The second rung is a logo in the right format. Not your PNG. BIMI wants SVG Tiny PS, a stripped-down SVG profile, square, with a solid background and no scripting. Most brand SVGs fail validation on the first try. Budget an afternoon.
The third rung is optional: a certificate. Gmail and Apple Mail won't show your logo on the strength of the DNS record alone. They want a Verified Mark Certificate (VMC), or for some logos a Common Mark Certificate (CMC). It's a paid certificate from a handful of issuers that verifies you have a legal right to the mark, usually a registered trademark.
That last rung is where BIMI stops being a DNS exercise and becomes a procurement one.
So why is it mostly vanity?
Three reasons, in order of how much they'll annoy you.
The VMC tax is real, and it recurs. A Verified Mark Certificate runs roughly a thousand US dollars a year, and it usually requires a registered trademark, which is its own cost and its own months of waiting if you don't already have one. You are paying, every year, for a logo to appear in some inboxes. It is the most expensive image hosting on earth.
Client support is patchy. Gmail shows it. Apple Mail shows it. Yahoo shows it. Outlook's support has been "coming" for years, roughly the same "soon" energy as a perpetually-delayed sequel, and the picture across desktop Outlook, the web client, and the mobile apps is inconsistent enough that you can't promise marketing the badge will appear for half your recipients.
And it does nothing for deliverability. This is the one people don't want to hear. BIMI sits downstream of authentication. A message that lands in spam without BIMI lands in spam with BIMI. The logo appears because you already pass DMARC at enforcement, and it's that enforcement, not the picture, that protects your domain and your inbox placement. You get the entire deliverability benefit at rung one. The logo on rung three is decoration.
If a vendor pitches BIMI as a way to "improve inbox placement", they're selling you the cake by describing the icing. The placement came from DMARC. You already had it.
When is it actually worth it?
It's not never. There's a real case.
It works when you're a consumer-facing brand sending high volumes to Gmail, Apple, and Yahoo audiences: retail, banking, big SaaS. At that scale the logo is a recognised anti-phishing signal and a genuine brand-recall win.
It works when you already have a registered trademark and an enforced DMARC policy, because then the marginal cost is a certificate and an afternoon, not a year-long programme.

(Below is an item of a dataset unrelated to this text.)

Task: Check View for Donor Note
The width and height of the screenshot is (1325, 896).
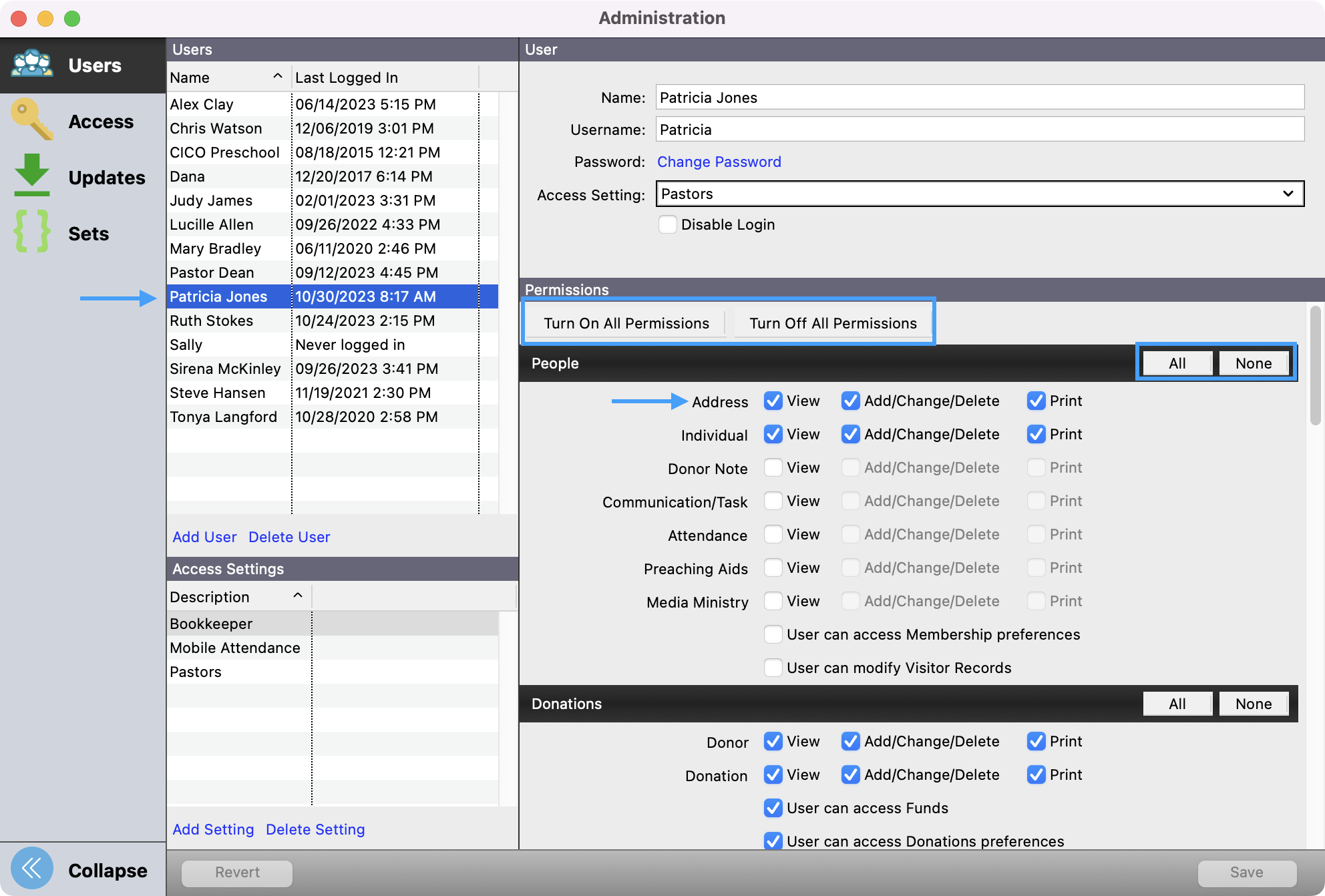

And it helps when you have a phishing problem and want every legitimate-sender signal you can get in front of consumers who've been targeted.
If that's you, BIMI is a reasonable line item. For a B2B firm sending mostly to other businesses on Microsoft 365, where the badge may not even render, it's much harder to justify the annual cheque.
Our take
BIMI is the reward at the top of a ladder that most of the value sits at the bottom of. Climb the ladder for the right reason. Get to DMARC enforcement because it stops people spoofing you, and treat the logo as a small, optional flourish at the end if your audience and budget line up.
Don't let the badge become the reason you do DMARC. Let stopping spoofing be the reason. The badge is what you might add afterwards, not the goal.
What to do
- Check where your DMARC policy actually is. If it's
p=none, that's the whole project right now. Run your domain through the DMARC checker and read the policy line. - Get to
p=quarantine, thenp=reject, by fixing every legitimate sender first. This is the work that protects you. - Only then weigh BIMI. If you're a consumer brand with a trademark, get the SVG Tiny PS logo and a VMC. If you're not, publish the record without the cert if you like the idea, and accept the logo will only show in a few clients. Or skip it and spend the money elsewhere.
- Verify what you publish. Once a BIMI record is live, check it renders and validates with the BIMI checker before you tell anyone it's done.
The logo is nice. The authentication underneath it is the point.